Consider Malpractice Implications

One of the most important ways to reduce the odds of committing malpractice and avoiding the liability that would come with it is to keep it in mind when prescribing care to patients. Many instances of malpractice are decisions that even the professional looks back on and recognizes as a bad move.

This is particularly true when providing care that is in the heat of the moment, like in an emergency room, or that is untested, unproven, risky, or outside your field of expertise. Discussing the situation with your provider’s lawyer before doing it, if possible, may be a good idea. Another would be to explain the risks to the patient and get their informed consent first.

Reduce Work Hours

Studies have shown that a big source of medical malpractice is physician burnout, and that physician burnout is strongly correlated with long work hours.

You can reduce the likelihood that you commit medical malpractice by taking whatever self-care measures you need to take in order to avoid burnout, but there are also only so many hours in the day for this. The best way is to make sure that your work hours are not so high that they become a burden.

If you are employed by a healthcare company, it can be helpful to talk to them about how important it for the both of you to avoid malpractice allegations. While it might not seem like it, your interests are aligned.

Make Sure You Have Coverage

One of the easiest, but also one of the most important things that individual practitioners can do is to ensure that they have some form of malpractice coverage. The last thing that you want to have happen is to get named in a medical malpractice lawsuit and think that your employer will defend against it, only to find that they are not required to do so and that the payout would come from your own bank account.

Frequently Asked Questions About Oberheiden P.C.’s Legal Services and Medical Malpractice Issues

How Costly Can Medical Malpractice Claims Be?

It is not uncommon for medical malpractice lawsuits to demand tens of millions of dollars, particularly if they are wrongful death claims or allege catastrophic injuries to a child.

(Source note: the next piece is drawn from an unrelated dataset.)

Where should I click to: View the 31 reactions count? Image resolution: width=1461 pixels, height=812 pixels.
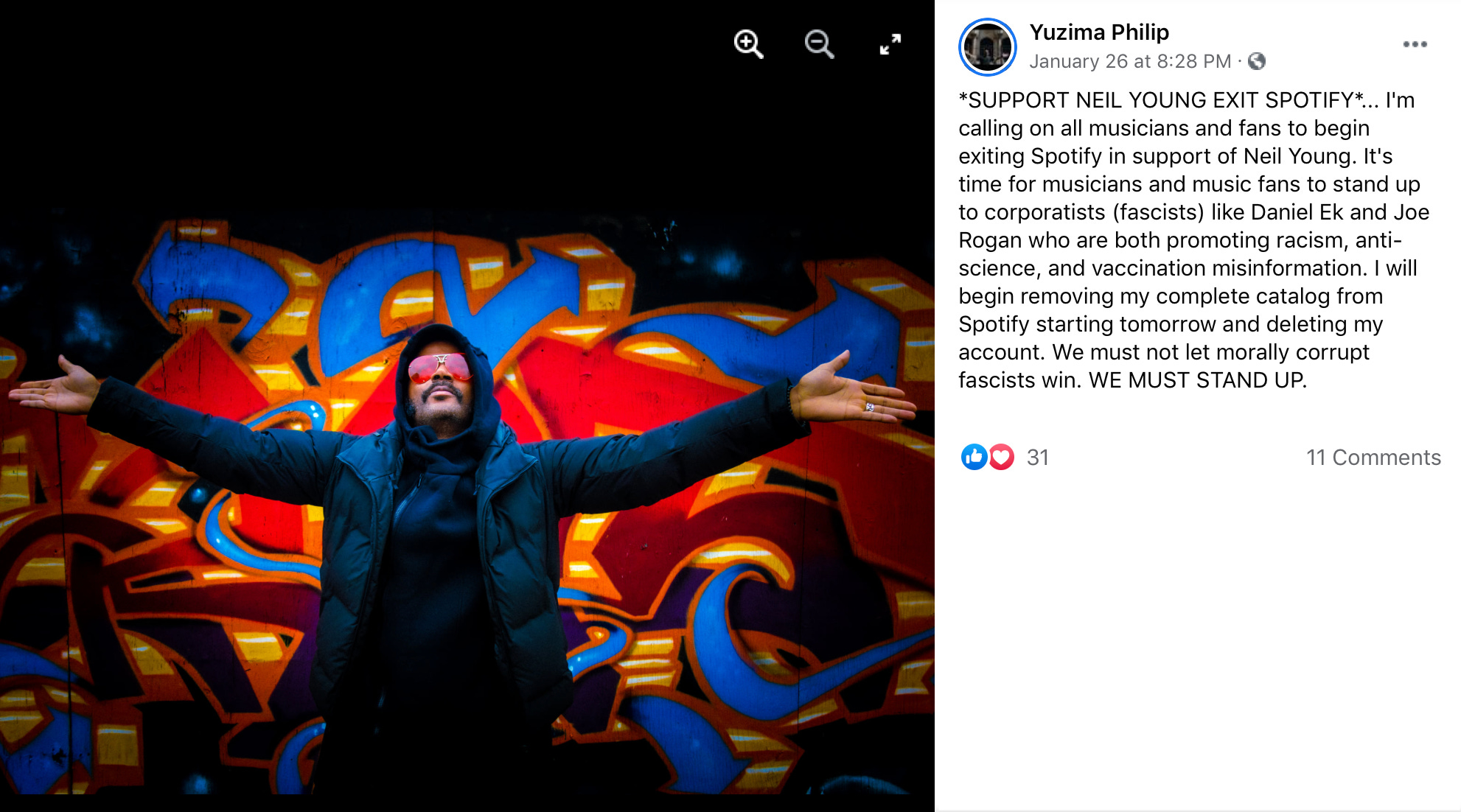pos(1038,458)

Of course, what the lawsuit demands and what the plaintiff actually deserves to recover are often completely different. The complaint that initiates the lawsuit is known for being extremely wishful. However, the amount of compensation that the law gives to the victim, if they can prove that they are entitled to it, can be substantial. At the very least, it will cover their:

  • Medical bills
  • Lost wages
  • Lost earning capacity due to any disabilities they now have

Additionally, victims can receive noneconomic damages for the following losses, though state law may limit how much they can recover:

  • Physical pain
  • Mental suffering
  • Emotional distress
  • The family’s loss of consortium and companionship

In cases of particularly egregious medical malpractice, punitive damages can also be assessed. These can easily double the amount that needs to be paid out.

What Makes Oberheiden P.C. Different from Other Medical Malpractice Defense Firms?

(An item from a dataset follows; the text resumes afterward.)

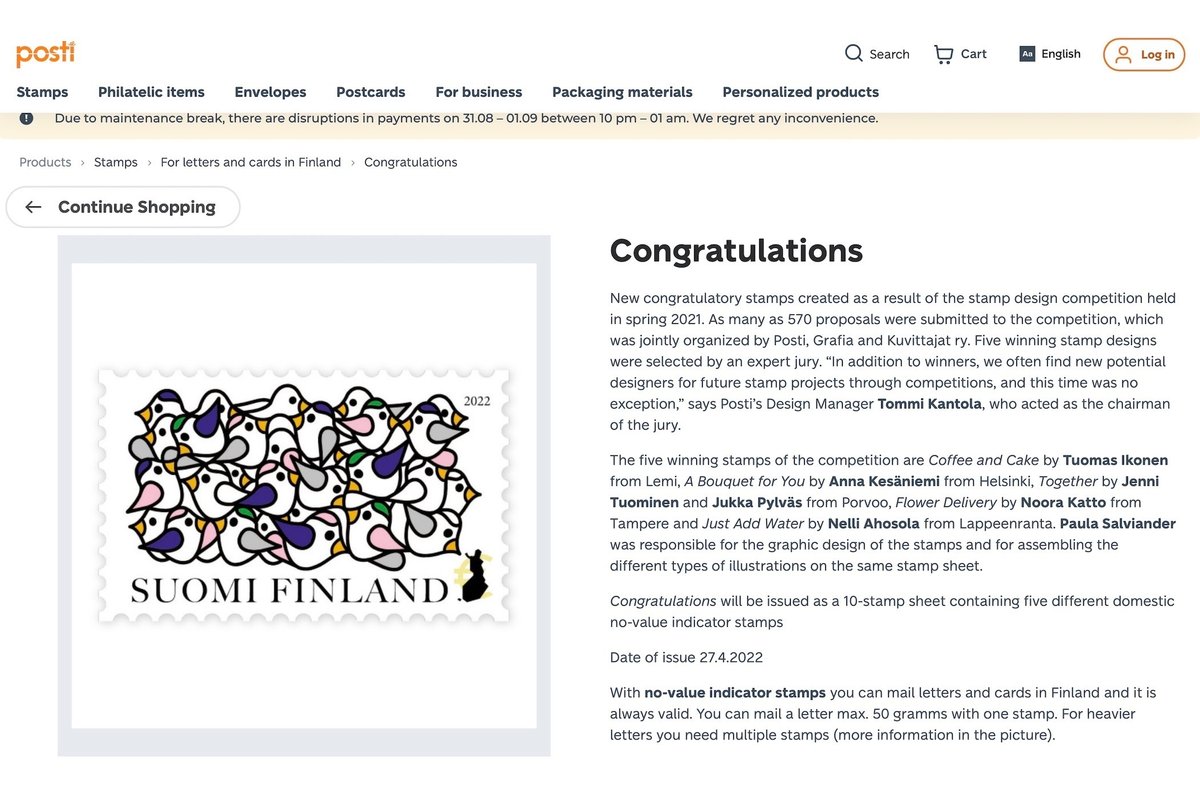
Task: Click the Congratulations stamp image
Action: click(304, 495)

Perhaps the most important difference between Oberheiden P.C. and other medical malpractice defense firms is the fact that Oberheiden P.C. only has senior-level attorneys on its staff. This means that the work on your case does not get delegated to less experienced junior associates or to paralegals – it all gets done by a lawyer who has numerous years of handling cases just like yours.

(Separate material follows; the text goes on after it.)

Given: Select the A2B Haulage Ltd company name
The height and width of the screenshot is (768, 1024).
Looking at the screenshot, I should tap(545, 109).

We think that this makes our work product better in ways that help our clients succeed.

Why Doesn’t Oberheiden P.C. Call Itself the Best Medical Malpractice Defense Law Firm?

Because we think that bold statements like these are best made by our prior clients, rather than by us. You can read the testimonials that they have left about our services.


The Medical Malpractice and Healthcare Compliance Lawyers at Oberheiden P.C.

Being proactive and insulating yourself or your company from liability for medical malpractice is extremely important. The financial repercussions of an adverse outcome in these cases can be massive.